Las últimas encuestas de MetricsMx respecto a la aprobación de la presidenta Claudia Sheinbaum y de su partido (Morena) reflejan diáfanamente que el gran activo de la Cuarta Transformación es la presidenta, muy por encima del partido.
La aceptación social hacia el gobierno de Sheinbaum se encuentra entre el 68 y el 75 por ciento de aprobación. Mientras que la afinidad partidista hacia Morena se encuentra entre el 42 y el 45 por ciento.
Sheinbaum se encuentra hasta 30 puntos arriba de Morena, partido.
Es decir, la elección venidera de 2027 será muy similar a las anteriores desde 2018, en las que fue la figura de López Obrador la que llevó de la mano —a todos los candidatos— al triunfo de sus contiendas.
Ningún candidato ganó su elección, en términos individuales, en 2018.
Fue votado, en ese año, el liderazgo de López Obrador; y votado en contra del régimen del PRIAN (encarnado en Peña Nieto). Fue el repudio al pasado y la esperanza en el porvenir obradorista lo que motivó la votación masiva de los 30 millones de votos.
En el año 2027 será ratificado electoralmente el respaldo que el pueblo de México da al proyecto transformador de alcance social.
Serán refrendados no solamente los derechos sociales (antes programas sociales), así como el aumento al salario mínimo. Fundamentalmente, será respaldado el trabajo de la presidenta de México en la defensa de la soberanía nacional.
Y es que la presidenta de México ha tenido que lidiar con los poderes fácticos nacionales (dentro y fuera de Morena), así como con los negativos que, particularmente, representan gobernadores y gobernadoras de Morena (como Rubén Rocha Moya, Marina del Pilar,David Monreal, entre otros).
Aunado a ello, ha sorteado las tensiones más grandes que ha experimentado nuestro país en los tiempos recientes con Estados Unidos.
Se ha enfrentado no solamente a las volatilidades de Donald Trump, sino al sistema estadounidense que, en los reacomodos geopolíticos, ha optado por endurecer sus posiciones intervencionistas en América Latina.

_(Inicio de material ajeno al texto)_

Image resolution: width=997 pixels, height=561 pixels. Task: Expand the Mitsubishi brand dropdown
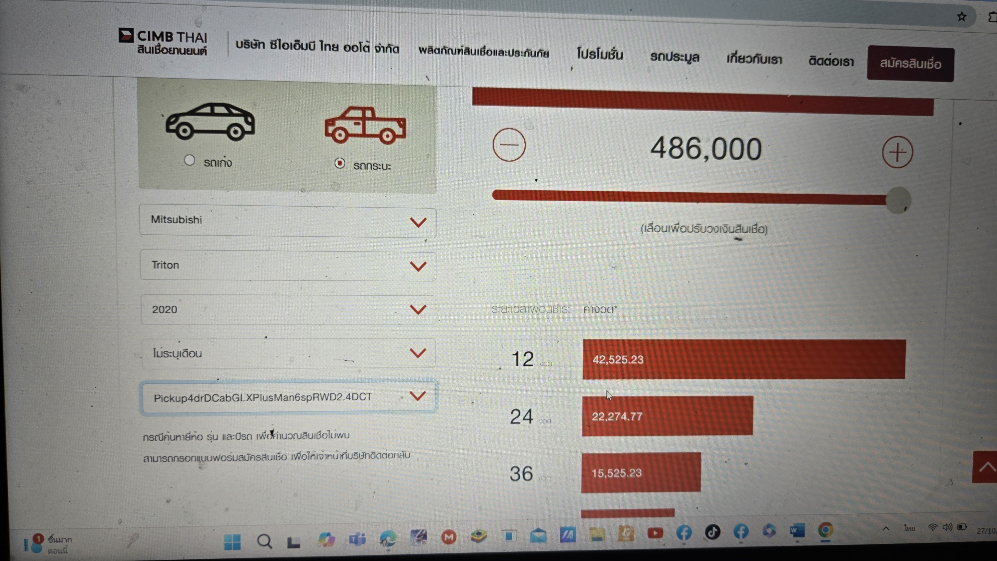click(x=288, y=221)
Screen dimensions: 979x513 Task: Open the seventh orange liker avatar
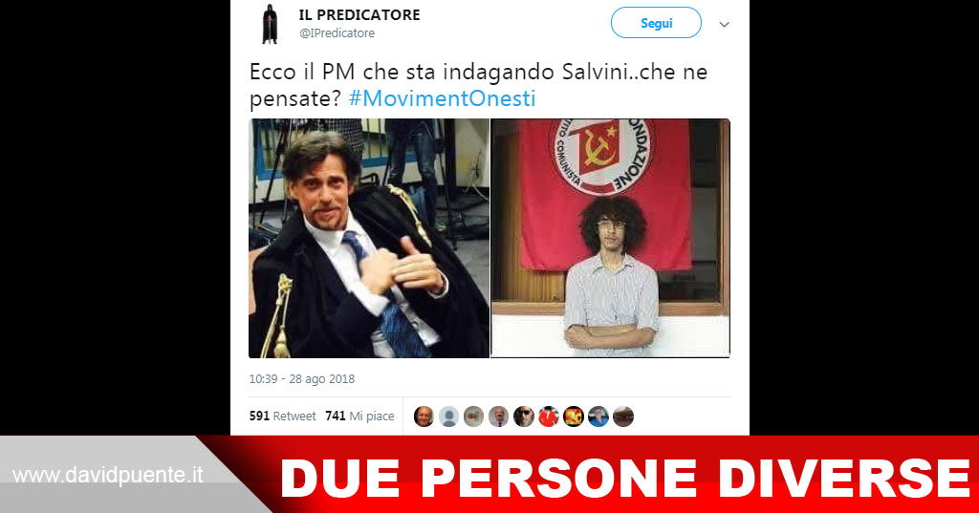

Y ha salido librada, con inteligencia y frialdad, de los helados mares norteamericannos.
Tiene un inmenso reto por delante la presidenta de Morena, Ariadna Montiel, y Citlalli Hernández: seleccionar como candidatos a los perfiles electorales que más abonen en el proceso. Y, si no los que más abonen, los que menos resten.
El 2027 será el tiempo de la consolidación del proyecto presidencial de Claudia Sheinbaum, en el que terminará de tomar el timón y definir la ruta para el buen desembarco en 2030.
La presidenta, por delante, guiará a Morena en el proceso de 2027.